Morgan Higby-Flowers

KVIKA

November 2014

KVIKA, a video installation by Morgan Higby-­Flowers, depicts manipulated landscapes through  coding and script to perform a particular task.  "Kvika," an Icelandic term, refers to the flesh under the nails, related to our digits, as well as a natural phenomenon of something emerging such as  a spring or magma.  The image depicts a landscape that transforms from a swell, a digital break  creating a moving and changing environment, questioning the differences of the real and virtual  world in which we live in.  Higby­-Flowers is interested in using the aesthetics of chaos,  commenting on the phenomena of disorder in seemingly stable and harmonious systems; a disruption in an order, a crack emerging from the flow of water. In addition, Higby-­Flowers will be performing Input == Input, a real time audio and video  manipulation using a non­input system consisting of a video mixer, an audio mixer, and a scan  converter.
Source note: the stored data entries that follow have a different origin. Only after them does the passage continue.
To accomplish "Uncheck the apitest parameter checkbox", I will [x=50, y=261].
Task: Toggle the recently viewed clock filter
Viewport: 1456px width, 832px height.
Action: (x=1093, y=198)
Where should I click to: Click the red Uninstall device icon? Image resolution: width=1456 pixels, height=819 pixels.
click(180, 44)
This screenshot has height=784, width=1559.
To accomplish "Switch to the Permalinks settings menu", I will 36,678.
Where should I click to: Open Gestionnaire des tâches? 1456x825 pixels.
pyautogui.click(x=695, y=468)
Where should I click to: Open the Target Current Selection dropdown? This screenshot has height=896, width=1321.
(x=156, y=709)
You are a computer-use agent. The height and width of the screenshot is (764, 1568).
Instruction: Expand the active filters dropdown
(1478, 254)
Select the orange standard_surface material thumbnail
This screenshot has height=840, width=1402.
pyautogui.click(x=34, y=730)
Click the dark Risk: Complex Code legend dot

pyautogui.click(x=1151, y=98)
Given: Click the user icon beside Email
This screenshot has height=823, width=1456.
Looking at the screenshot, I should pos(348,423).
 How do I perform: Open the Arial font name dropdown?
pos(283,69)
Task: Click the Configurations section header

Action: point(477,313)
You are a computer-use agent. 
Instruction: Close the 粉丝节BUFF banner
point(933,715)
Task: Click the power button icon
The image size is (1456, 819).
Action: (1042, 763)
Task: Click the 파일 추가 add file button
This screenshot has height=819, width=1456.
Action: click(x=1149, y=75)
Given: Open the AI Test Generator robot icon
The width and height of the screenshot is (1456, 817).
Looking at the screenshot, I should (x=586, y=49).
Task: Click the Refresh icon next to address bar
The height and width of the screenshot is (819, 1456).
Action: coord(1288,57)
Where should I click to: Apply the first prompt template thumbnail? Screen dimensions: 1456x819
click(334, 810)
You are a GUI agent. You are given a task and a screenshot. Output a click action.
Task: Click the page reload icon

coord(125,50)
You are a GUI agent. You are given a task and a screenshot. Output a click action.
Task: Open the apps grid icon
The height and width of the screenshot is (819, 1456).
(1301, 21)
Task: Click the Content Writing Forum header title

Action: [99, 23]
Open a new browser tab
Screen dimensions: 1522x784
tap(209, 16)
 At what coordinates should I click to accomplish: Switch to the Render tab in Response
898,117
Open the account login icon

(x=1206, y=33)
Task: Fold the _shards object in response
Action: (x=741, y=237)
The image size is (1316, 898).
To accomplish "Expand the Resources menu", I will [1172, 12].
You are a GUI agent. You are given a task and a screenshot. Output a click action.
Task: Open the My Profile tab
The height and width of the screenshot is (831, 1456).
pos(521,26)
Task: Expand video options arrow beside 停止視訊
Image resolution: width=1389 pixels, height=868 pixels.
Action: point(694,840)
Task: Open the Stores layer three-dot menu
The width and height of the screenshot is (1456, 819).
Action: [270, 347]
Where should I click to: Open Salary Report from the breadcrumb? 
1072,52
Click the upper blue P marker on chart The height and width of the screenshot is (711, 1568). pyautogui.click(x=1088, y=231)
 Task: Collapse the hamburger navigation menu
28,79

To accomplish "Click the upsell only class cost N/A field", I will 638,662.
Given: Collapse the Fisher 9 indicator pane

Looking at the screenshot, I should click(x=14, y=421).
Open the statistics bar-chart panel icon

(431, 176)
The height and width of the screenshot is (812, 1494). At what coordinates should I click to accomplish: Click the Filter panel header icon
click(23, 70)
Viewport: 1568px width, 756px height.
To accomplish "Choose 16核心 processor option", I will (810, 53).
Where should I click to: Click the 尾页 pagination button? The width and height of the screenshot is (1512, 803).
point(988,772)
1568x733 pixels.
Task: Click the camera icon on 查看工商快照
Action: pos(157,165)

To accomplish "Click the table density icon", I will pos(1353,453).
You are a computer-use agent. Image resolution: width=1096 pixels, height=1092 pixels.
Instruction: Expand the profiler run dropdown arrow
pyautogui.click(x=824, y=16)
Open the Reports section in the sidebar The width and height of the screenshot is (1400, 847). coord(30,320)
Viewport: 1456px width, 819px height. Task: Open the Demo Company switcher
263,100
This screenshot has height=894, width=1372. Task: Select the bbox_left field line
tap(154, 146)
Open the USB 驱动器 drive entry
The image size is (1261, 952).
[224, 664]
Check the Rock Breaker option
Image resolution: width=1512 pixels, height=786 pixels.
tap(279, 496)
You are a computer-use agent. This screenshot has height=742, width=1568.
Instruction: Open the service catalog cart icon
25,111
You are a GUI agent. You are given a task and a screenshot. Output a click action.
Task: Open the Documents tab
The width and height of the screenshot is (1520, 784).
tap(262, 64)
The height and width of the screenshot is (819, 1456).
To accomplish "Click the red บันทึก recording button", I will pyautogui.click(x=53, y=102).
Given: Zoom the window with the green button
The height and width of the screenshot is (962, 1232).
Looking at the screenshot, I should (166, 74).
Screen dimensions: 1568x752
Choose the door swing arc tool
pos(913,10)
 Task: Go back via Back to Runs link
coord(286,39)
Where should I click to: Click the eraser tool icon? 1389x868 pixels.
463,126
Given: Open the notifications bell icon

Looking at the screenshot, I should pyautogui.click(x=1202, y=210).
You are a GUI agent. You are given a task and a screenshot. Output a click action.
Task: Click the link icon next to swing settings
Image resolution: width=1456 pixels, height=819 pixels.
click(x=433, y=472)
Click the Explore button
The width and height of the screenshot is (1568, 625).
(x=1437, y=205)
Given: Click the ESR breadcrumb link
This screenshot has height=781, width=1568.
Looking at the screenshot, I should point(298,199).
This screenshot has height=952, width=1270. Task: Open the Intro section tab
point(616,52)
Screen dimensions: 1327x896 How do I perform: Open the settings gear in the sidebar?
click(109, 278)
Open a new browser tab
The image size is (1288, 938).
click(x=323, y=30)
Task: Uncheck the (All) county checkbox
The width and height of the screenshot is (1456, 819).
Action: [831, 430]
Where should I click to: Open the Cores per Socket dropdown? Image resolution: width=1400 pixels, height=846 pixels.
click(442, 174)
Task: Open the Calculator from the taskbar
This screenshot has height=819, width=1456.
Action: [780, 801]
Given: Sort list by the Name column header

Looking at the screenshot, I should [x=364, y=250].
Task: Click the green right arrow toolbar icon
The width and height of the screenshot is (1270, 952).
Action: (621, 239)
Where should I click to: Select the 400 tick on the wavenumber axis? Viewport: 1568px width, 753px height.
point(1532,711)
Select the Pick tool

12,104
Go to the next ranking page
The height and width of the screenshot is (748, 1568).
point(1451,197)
Morgan Higby-­Flowers graduated from the Electronic Integrated Arts Program, NYSCC at Alfred  University (Alfred, NY) as well as receiving his BFA from The School of the Art Institute of  Chicago.  He has served as visiting faculty at Austin Peay State University and Ball State  University (Muncie, IN).  His work has been performed and exhibited in numerous locations such  as Chicago and New York, as well as Mexico City, Barcelona, and Cairo.  He currently works as  an Assistant Professor of Time Media at Watkins College of Art, Design and Film in Nashville,  TN.